Meeting Initial Goals
As mentioned above, the project met all the initial requirements, more or less. I think the final range was far too high for real world use, but there wasn’t much I could do about that in the final days. Otherwise, all the other major components were there: Handshake detection, Storage, and Communication. The final assembly worked for the most part, even with the difficultly of using standard breakout boards not designed for wearables.
There are two major next steps that I think are the logical path for this project. The first is better understanding of antenna design and restricting the range of the device such that many Moneo’s can be used in the same area. And the second is miniaturization. Designing a single all-in-one PCB to hold all of the major components will go far in making the Moneo easier to wear, cheaper to build, and more reliable under
mechanical stress from taking it on and off.
Determining wire layout was very time consuming, as well as sewing with the wire thread. Due to its ability to hold shape, the thread proved extremely likely to kink and hold in the neoprene, preventing quick assembly. Additionally, since the wire needed to be soldered, no testing could be done until everything was assembled fully, leading to a rather nerve wracking experience.

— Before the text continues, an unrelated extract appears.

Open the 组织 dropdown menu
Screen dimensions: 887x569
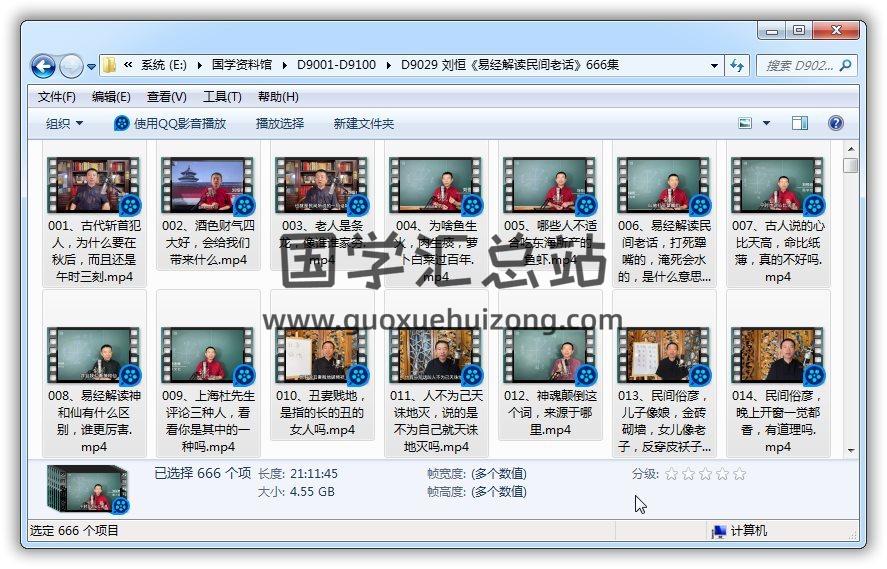(x=64, y=123)
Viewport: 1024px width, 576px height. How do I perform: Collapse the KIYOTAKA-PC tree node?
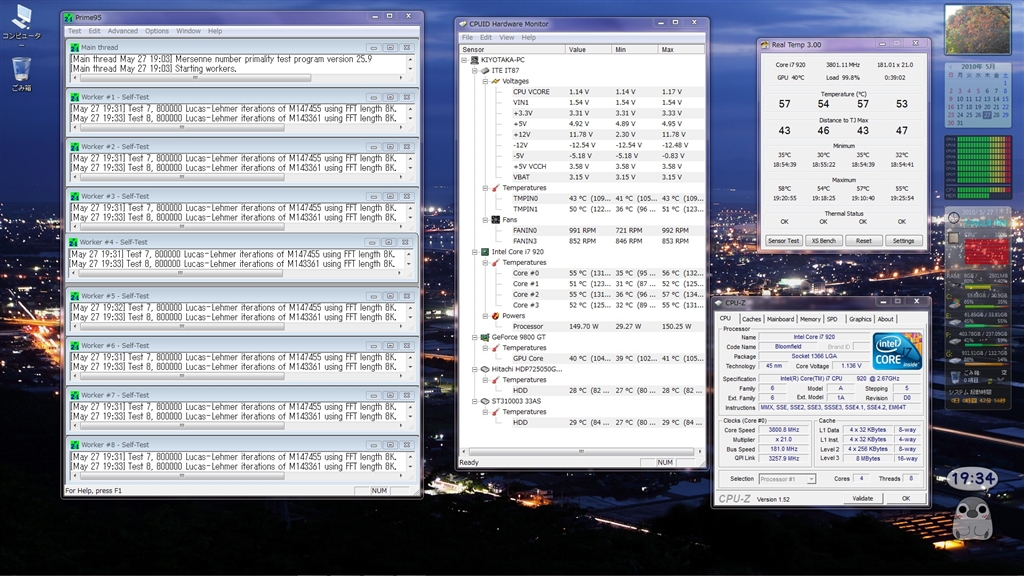point(464,60)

The first prototype is assembled. For the first time, all the hardware components are together on one circuit. This should make the second band faster to assemble, but who knows.
Running out of time. But still confident that the system will be working (in some state) by the end of the week.
Assembly of the final band is going to happen tomorrow. After that, all that is left will be to combine the various software components I’ve been building into one single program that detects motion, sends the file, and stores the results. Not insignificant, but it should be doable.
Network protocols are hard. Took me 48 hours to get the transmitters wired correctly and communicating a vcard bidirectionally successfully. Then I discover that one of the accelerometers appears to be broken. This has delayed the next stage of the protocol development where I need to implement a discovery protocol when receiving a shake event.
The transmitters, after all the pain getting them here and setup, do in fact work. The wiring is a bit touchy, but I hope that will be fixed once they are more permanently attached. The other good news is that the $10 accelerometers I got have built in high pass filters for shake detection. And it worked pretty well. Granted, the communication is a fair bit more complicated than a simple analog model, but in return I don’t have to implement a potentially complex filter on the microcontroller.
At this point I’m looking at things to prune. I’ve already tossed the range testing stage for lack of time. I may end up tossing the discovery protocol too, if I can’t get new sensors in fast enough or if proves too complicated in the time I have left.
The last and hopefully final shipments are in route from Amazon and Sparkfun. These include the wrist straps (2 models, not sure which is best) and battery connections. Needless to say, these are the critical pieces to finish this project off. They should be in by Thursday so I can assemble everything this weekend and put on the final coding touches. Like it or not, this project is coming down to the wire.
Tested soldering the copper wire thread to components. Seemed to work really well. Didn’t even burn the fabric too much!
Here is a close up of the wiring and solder connections. The wires are really small!
Copper taffeta from LessEMF. Nice stuff and the shipping was faster than I expected.
Close up of the taffeta. The conductivity is good across the surface, so hopefully this will be useful for a variety of tasks.
Both Teensys are plugged into the breadboard with SD-card slots. All we need now is the transmitters and we can get some communication happening.
Screenshot of the VCard loading from SD chip and then the SipHash running on it to generate a 64-bit hash code. Should be strong enough to avoid collision, while being short enough to transmit really fast for identification.
No serious problems apart from waiting for parts.
Hash code went smoother than expected. Discovered SipHash, a fast hash developed to resist collision attacks on hash tables. Not as safe as something like SHA1, but really fast for a micro-controller to perform (350 us!) and certainly suitable for a small scale prototype. Overall I’m quite pleased with it.
Starting to run behind I think, due to the delay on the RF transmitters. But the shielding fabric is in, so when I get them, I can start testing with that immediately.
Hope and pray the transmitters arrive early, so I can figure them out by end of the week. There is a shipping notice, so here’s me hoping.
Completed trial circuit with Teensy and MicroSD card reader. Successfully ran code to list files on card. [Image Forthcoming]
Spun copper wire into a 5-ply copper thread for connecting components [Image Forthcoming]
Still looking good. There has been some delay with a few parts and timing may become tight if I need to order shielding fabrics, but overall I’m happy with the progress. The spun copper wire should solve the potential problem of fuzzy conductive thread shorting out nearby holds on the PCBs. Still need to determine how to wire up the wireless modules.
I’ve decided to use the VCard standard for holding the business cards. Its well supported and small, so it should be fine for storing and transmitting. Next week will see more software development on this end, but it will be difficult to get a good sense of it all until the transmitters arrive.